A carpet of thick and waving grass had grown over the road, which was no longer really a road, but a soft and undulating hill that stretched a full quarter mile in front of us.

In that stretch, the streetlights were gone. The electric poles, the asphalt, the sidewalk, the yellow lines. All of it replaced with waving grass and air that felt like magic.

“We are not seeing this,” I said quietly. “We are not seeing this.”

“Elisa.”

I ripped my gaze away to look at Theo, followed the direction of his gaze.

The problem wasn’t just this quarter mile of Madison. The grass, the hill, the absence of everything modern, was spreading. It reached the United Center, and the building began to simply... disappear. Floor by floor, the concrete and glass were replaced by waving grass, then empty air. Another hill, soft and rounded, began to rise, arcing into the space where the enormous arena had stood.

And above it all, the cold and heavy weight of old magic.

“That’s not... this can’t be real.” I didn’t dare move close enough to touch the grass, afraid the magic would infect me, just as it had spread down the road, across the street, and over the building.

“Do you know what this is?” Theo asked quietly. His tone said he already knew.

I didn’t know, not for sure, because I couldn’t figure out how I was seeing what I was seeing. But hadn’t we heard my mother’s story? Hadn’t she told us about exactly this?

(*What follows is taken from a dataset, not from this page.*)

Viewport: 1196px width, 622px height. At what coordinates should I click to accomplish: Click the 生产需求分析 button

And hadn’t the fairies been trying to work some unknown, big magic?

“It’s the green land,” I said quietly, afraid the words woulddisturb it, would make it aware of our presence, and we’d be sucked into the spell. “The ancient home of the fairies.”

• • •

Theo pulled out his screen, scanned what had been the easternmost half of the building, sent pictures and video to Yuen.

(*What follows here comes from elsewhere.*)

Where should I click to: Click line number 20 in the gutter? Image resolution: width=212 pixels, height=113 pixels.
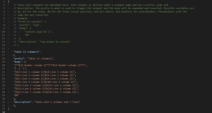click(x=3, y=65)
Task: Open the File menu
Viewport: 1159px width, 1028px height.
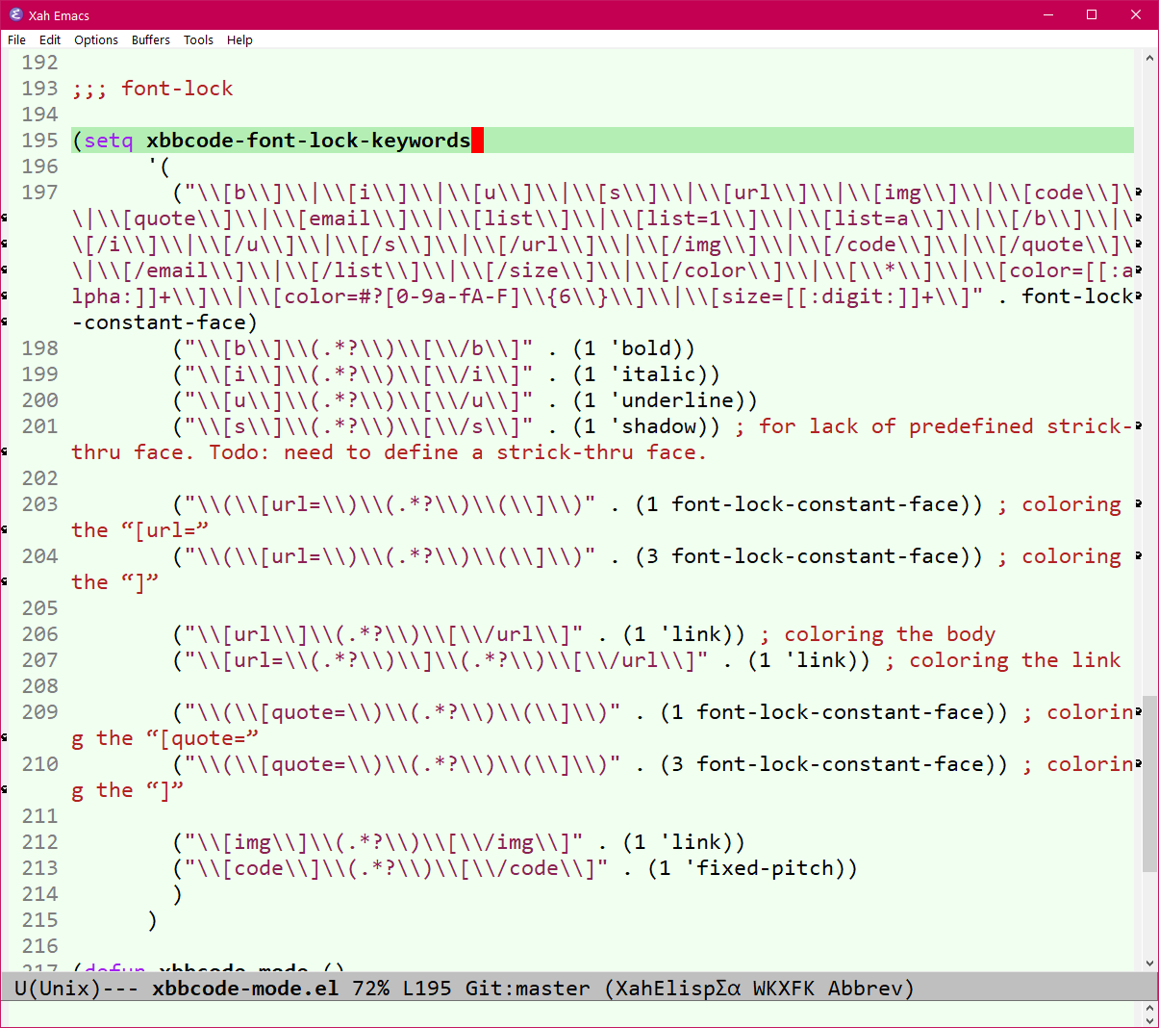Action: point(16,39)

We ran back to the car. With the squeal of rubber on asphalt, Theo made a U-turn and hauled back down Madison until he found a clear path north toward the church.

“Is this why they were in Grant Park?” I asked, gripping the tiny dashboard as the car swung around. “Using the ley lines? To bring the green land here?”

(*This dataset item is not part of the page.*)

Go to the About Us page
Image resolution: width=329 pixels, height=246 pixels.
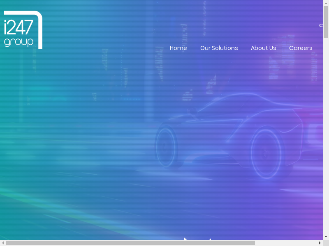[x=263, y=48]
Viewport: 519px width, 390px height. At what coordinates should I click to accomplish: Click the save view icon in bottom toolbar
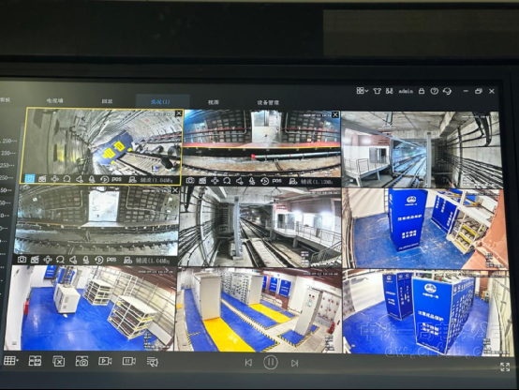coord(35,361)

“I don’t know,” Theo said. He found a strip of asphalt, and we skirted the hills in silence, watching. “Maybe. But the fairies aren’t in Grant Park right now. So how are they doing it?”

“A different ley line? A different conjunction?”

“There isn’t another conjunction near Chicago. There’s the vehicle,” he said as the light on the tracking program blinked faster.

The church, a rectangle of white stone with a domed top, squatted in the corner of a two-block span of parking lot. In the front, two pairs of columns flanked the front doors and were topped by a triangular pediment. The entrance faced a park. The side of the church faced another parking lot, which made the building—with its boarded windows and overgrown trees—seem even lonelier.

The SUV sat outside, dark and empty.

Theo parked a block down, and we climbed quietly out of the car. I belted on my katana in the light of the moon. And that was a disadvantage on this cover-free street. We wouldn’t be able to hug the shadows to get closer to the building. On the other hand, no lights shone from inside the church, so it might give us more visibility once we made it in.

Theo checked the chamber on the gun he’d holstered at his waist.

“What’s the layout of the church?” I asked quietly.

“Doors on the front, east side. Doors open into a lobby, and the sanctuary’s directly behind that. It’s a big space with a domed ceiling and arches along the sides. The basement has classrooms and offices.”

“Most likely location?”

“I’m honestly not sure,” he said, hands on his hips as he looked over the church. “What’s the most likely place to store the fairy queen you’re attempting to peacefully depose?”

“Fair point.”

“Side door?”

I scanned the building, looking for easy ingress. An open window, missing plywood—something that would get me in quietly. “Let me get closer. I might be able to work something.”